#### [Quoted passage]
**********
2020 is off to a bang in the Wakefield household.
Harry has not been his usual self for over a week now. Monday night he did not sleep…well he maybe got 3 hours…total. For a baby, that’s not good.
Tuesday rolls around and the poor kid can hardly breath because his nose was so plugged (yeah babies can’t blow their noses yet). He was running a slight fever. Then, the cough began. Not just a normal cough. A barky cough. A cough that made the poor bug cry. It made me cry seeing him cry.
I tried taking him to the minute clinic but word to your mother…they do not see children under 18 months (which I totally understand). Being that it was around 4 pm, we took him home, sat in the steam, drank some pedialyte, had a bath, put on new jammies, and tried to make Harry as comfy as possible in hopes he’d feel better this morning.
Welp, this morning rolled around and he seemed worse. He was uncontrollably drooling. His breathing was raspy. His cough now legit sounded like a seal. You know it’s the worst feeling when all you can do is hug your child tight when they are sick.
After having a weird feeling in my gut, I took Harry (along with my amazing mother-gosh you really are the best) to the kids clinic at Allina. PS we love this place. They are insanely amazing.
Poor baby was MiSERABLE. He wanted to sleep so badly but could not get comfortable. His eyes were watering and the drool was still coming. His fever was now almost 102. I’ve never felt more helpless than when the Dr. put the tiny oxygen tracker around his toe and he went ballistic. I may have shed a tear.
**********
#### [Input data]
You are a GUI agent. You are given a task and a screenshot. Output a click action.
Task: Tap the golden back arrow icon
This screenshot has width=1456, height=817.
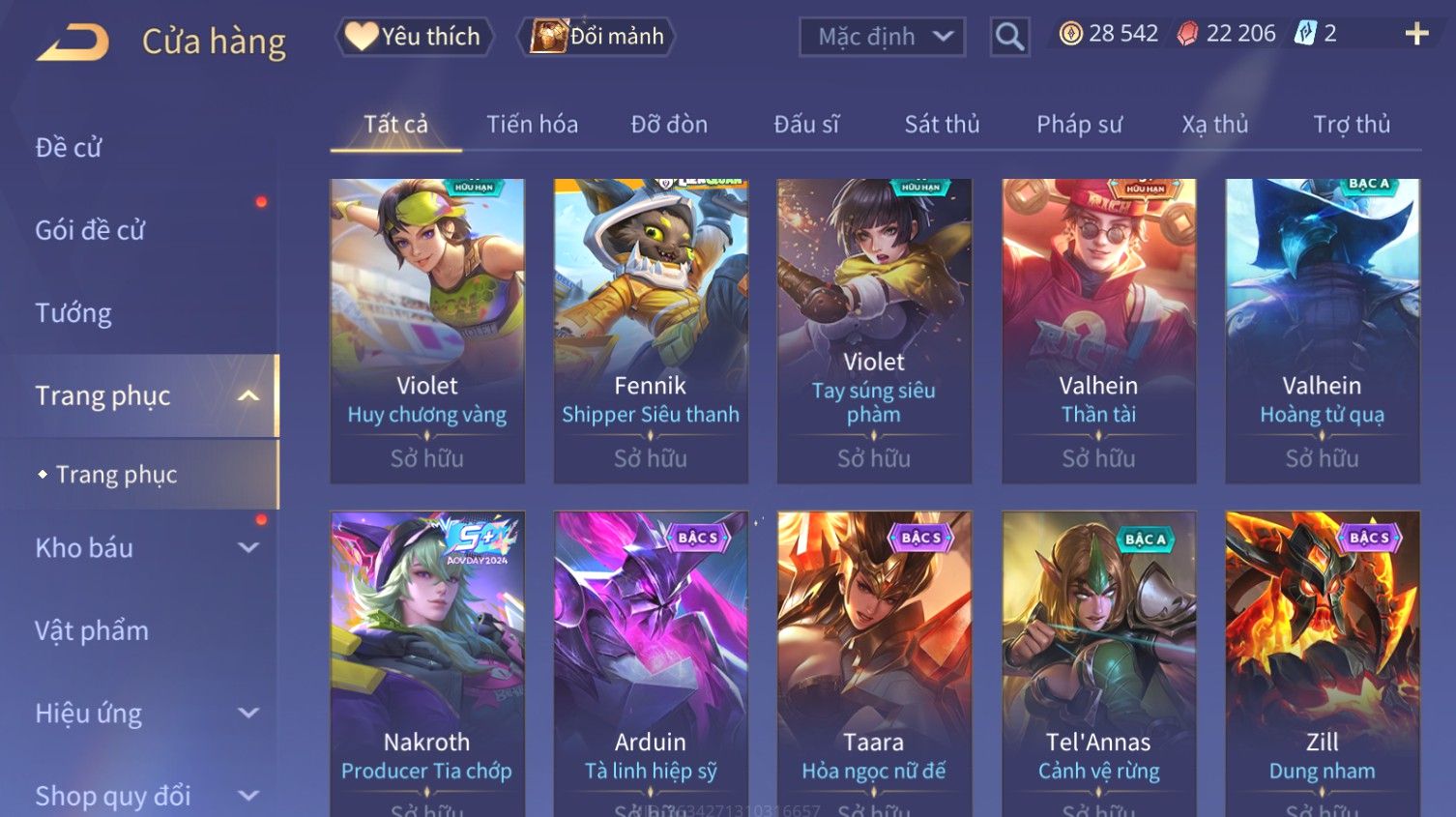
**********
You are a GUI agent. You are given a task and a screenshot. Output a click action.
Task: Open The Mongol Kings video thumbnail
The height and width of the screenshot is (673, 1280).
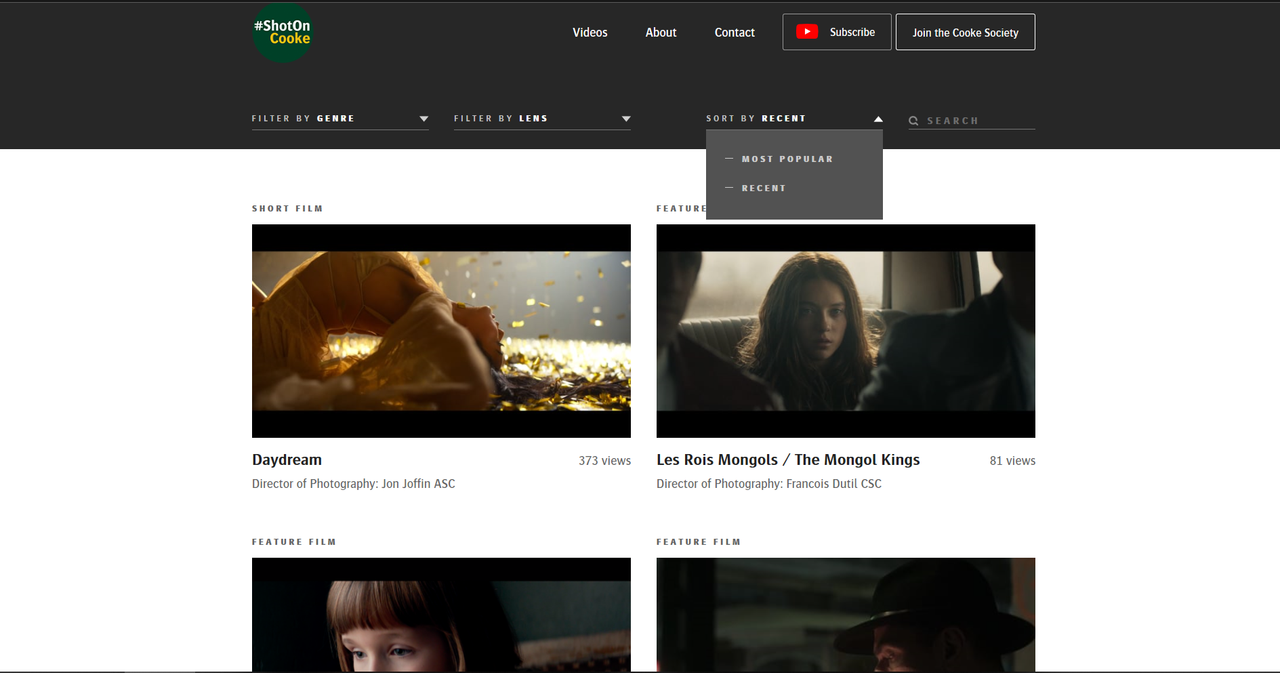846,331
**********
#### [Try it]
Quote the post about Harry's illness from "2020 is off" to "that’s not good.", word for word.

#### [Expected answer]
2020 is off to a bang in the Wakefield household.
Harry has not been his usual self for over a week now. Monday night he did not sleep…well he maybe got 3 hours…total. For a baby, that’s not good.